▶ _SELECTED TEXT_:
▬▬▬

Friday, Congressman Steve Israel (D-Huntington) joined with stem cell advocate Brooke Ellison and Dr. Bruce Stillman, President of Cold Spring Harbor Laboratory to call for swift passage of legislation to allow federal funding of embryonic stem cell research to continue. This week a federal judge halted federal funding for embryonic stem cell research arguing that current law prohibits the use of such money for work in which an embryo is damaged or destroyed.
Rep. Israel said, "While the courts haggle over legalese, there are millions of families waiting on the great promise of stem cell research. For those living with a condition that could benefit from stem cell research, this is not an academic discussion, they are just losing time. We need to move quickly to pass legislation that gives doctors and scientists the tools they need to fight diseases like Alzheimer's, Parkinson's, cancer, and spinal cord injuries."
Stem cell research advocate Brooke Ellison said, "An issue like stem cell research demands our concern, and a decision like Judge Lamberth's demands our action. Now more than ever, we need congressional legislation, so that decisions like that made by Judge Lamberth can no longer derail the necessary path to treatment and cures."
"Stem cell research has significant potential, but is still in its earliest stages," said Dr. Bruce Stillman, President of Cold Spring Harbor Laboratory. "Embryonic stem cell research offers the besthope for current research if we are to move forward and fully realize the potential of stem cells in helping people afflicted with diseases or disorders that are today incurable."
On Monday, U.S. District Judge Royce Lamberth ruled that embryonic stem cell research enabled by President Obama in an executive order violates the intent of Congress in legislation that bans federal financing for any "research in which a human embryo or embryos are destroyed, discarded or knowingly subjected to risk of injury or death."
One of President Obama's first actions upon taking office was to overturn the standing Bush Administration policy, policy restricting federal financing for research only to the 21 cell lines known to exist on Aug. 9, 2001. Obama's policy permitted federal funds to be used for research on those lines as well as newer lines grown from embryos, but only allowed the use of embryos that would otherwise be discarded, and the federal funding could not pay for the actual destruction of the embryo.
Scientists see great promise in stem cell research, hoping that it could lead to cures or treatments from a slew of diseases and conditions. Some of the most promising come in cancer, Alzheimer's disease and multiple sclerosis.
Congress has twice passed legislation to clarify restrictions on stem cell research, but President Bush vetoed both measures. Congressman Israel has sponsored bi-partisan legislation that would codify the Obama executive order, allowing the research to go forward.
Dr. Bruce Stillman is President of Cold Spring Harbor Laboratory. He has been Director of the Cancer Center at Cold Spring Harbor since 1992, a position he still holds. In 1994, he succeeded Dr. James D. Watson as Director of Cold Spring Harbor Laboratory, and was appointed President in 2003.
Brooke Ellison is the founder of the Brook Ellison Project, a non-profit organization created to educate on and mobilize public support for stem cell research. A 1990 car accident left her paralyzed from the neck down and dependent on a ventilator. She went on to graduate from Harvard, run for the NY State Senate and now advocates for stem cell research. Her story became the subject of the late Christopher Reeve's final movie, "The Brooke Ellison Story."

▬▬▬

▶ _EXTRACTED ENTRIES_:
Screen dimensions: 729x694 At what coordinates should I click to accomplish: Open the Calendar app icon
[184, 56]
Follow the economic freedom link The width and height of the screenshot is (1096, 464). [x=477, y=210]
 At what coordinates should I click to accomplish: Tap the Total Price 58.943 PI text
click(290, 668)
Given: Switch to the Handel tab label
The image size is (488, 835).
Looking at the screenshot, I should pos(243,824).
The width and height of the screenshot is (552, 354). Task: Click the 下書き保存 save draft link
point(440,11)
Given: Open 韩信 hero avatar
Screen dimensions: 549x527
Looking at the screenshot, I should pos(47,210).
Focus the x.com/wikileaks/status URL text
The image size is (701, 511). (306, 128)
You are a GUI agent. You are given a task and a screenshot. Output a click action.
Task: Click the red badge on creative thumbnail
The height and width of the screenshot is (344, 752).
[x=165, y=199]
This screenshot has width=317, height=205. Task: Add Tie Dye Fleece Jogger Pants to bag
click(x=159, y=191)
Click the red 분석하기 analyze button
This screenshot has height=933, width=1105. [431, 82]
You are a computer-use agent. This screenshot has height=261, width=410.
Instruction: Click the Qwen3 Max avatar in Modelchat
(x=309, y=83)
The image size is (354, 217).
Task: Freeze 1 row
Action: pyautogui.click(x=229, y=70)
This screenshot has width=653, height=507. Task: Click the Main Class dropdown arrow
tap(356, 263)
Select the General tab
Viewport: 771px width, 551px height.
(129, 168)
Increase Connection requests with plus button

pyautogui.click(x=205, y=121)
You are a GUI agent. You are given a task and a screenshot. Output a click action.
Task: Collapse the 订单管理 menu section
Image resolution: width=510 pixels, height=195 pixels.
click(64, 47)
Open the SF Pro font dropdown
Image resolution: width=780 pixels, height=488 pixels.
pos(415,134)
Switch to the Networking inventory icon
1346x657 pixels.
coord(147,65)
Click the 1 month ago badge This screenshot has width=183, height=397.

▬▬▬

▶ _AIM OF THE EXERCISE_: Name every person whose own words the stem cell research text quotes. The items have nothing to do with the text.

▶ _RESULT OF THE EXERCISE_: Steve Israel, Brooke Ellison, Bruce Stillman